Second edit. The condition for a quadrilateral to be inscribable is that the sum of the lengths of each pair of opposite sides should be the same. The sides of bjhopper's quadrilateral have lengths $\sqrt{26}$ , $\sqrt{65}$ , $\sqrt{104}$ , $\sqrt{65}.$ It is certainly not true that $\sqrt{26} + \sqrt{104} = 2\sqrt{65}.$
July 16th 2011, 01:17 AM
aldrincabrera

Re: The Missing Point

.,.sir,.,thank u so much,.,ammm,.,.but any hint on how u find the point of intersection of the two sides??
July 16th 2011, 01:22 AM
aldrincabrera

Re: The Missing Point

,.,and sir,.,.i used the formula u gave me but im stuck with two unknowns,.,how should i cope with it??thnx sir
July 16th 2011, 05:32 AM
Opalg

Re: The Missing Point

Quote:

Originally Posted by aldrincabrera

any hint on how u find the point of intersection of the two sides??

You know that the point of intersection, P, must lie on the circumcircle, whose equation is $x^2+y^2-3x-3y = 28.$ Suppose that you know the length, d, of the side joining the point (–3,5) to P. Then P must lie on the circle centred at (–3,5) with radius d.
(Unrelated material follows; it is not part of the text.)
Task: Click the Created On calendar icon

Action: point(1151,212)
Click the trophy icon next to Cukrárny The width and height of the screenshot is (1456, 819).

The equation of that circle is $x^2+y^2+3x-10y = d^2-34.$ Subtract one of those circle equations from the other to get a linear relation between x and y. Now do the same thing for the distance of the remaining side from the point (3,–4), to get another linear relation between x and y. Finally, solve those two linear equations to get the values of x and y.

Quote:

Originally Posted by aldrincabrera

i used the formula u gave me but im stuck with two unknowns,.,how should i cope with it??

You know that two of the sides have lengths $\sqrt{26}$ and $\sqrt{65}.$ Suppose that the lengths of the other two sides are c and d. You know that the sum of the lengths of each pair of opposite sides must be the same. Therefore $\sqrt{26}+c = \sqrt{65}+d.$ That gives you one equation between c and d. The formula for the diagonal gives you another equation between c and d.

In practice, I found it easiest to write $p = \tfrac12(c+d)$ and $q = \tfrac12(c-d).$ Then $q = \tfrac12\bigl(\sqrt{65} - \sqrt{26}\bigr),$ $c = p+q$ and $d = p-q.$ Now use the formula for the diagonal to find that $p = \tfrac{13}6\bigl(\sqrt{10}+1\bigr).$

After all that hard work, I strongly suspect that the intended answer to the problem is the one that bjhopper gave, and that the person who set the question failed to realise that this is the wrong answer.
July 23rd 2011, 03:50 AM
aldrincabrera

Re: The Missing Point

,.,thnx sir,.,can i ask one last question sir??how did u get p=(1/2)(c-d),,.thnx sir
July 26th 2011, 10:34 PM
aldrincabrera

Re: The Missing Point

,.i somehow managed to solve the problem sir using ur strategy,.and i am very thankful to u,..,the only thing that is a mystery to me sir is the p=(1/2)(c-d),.how was it done sir??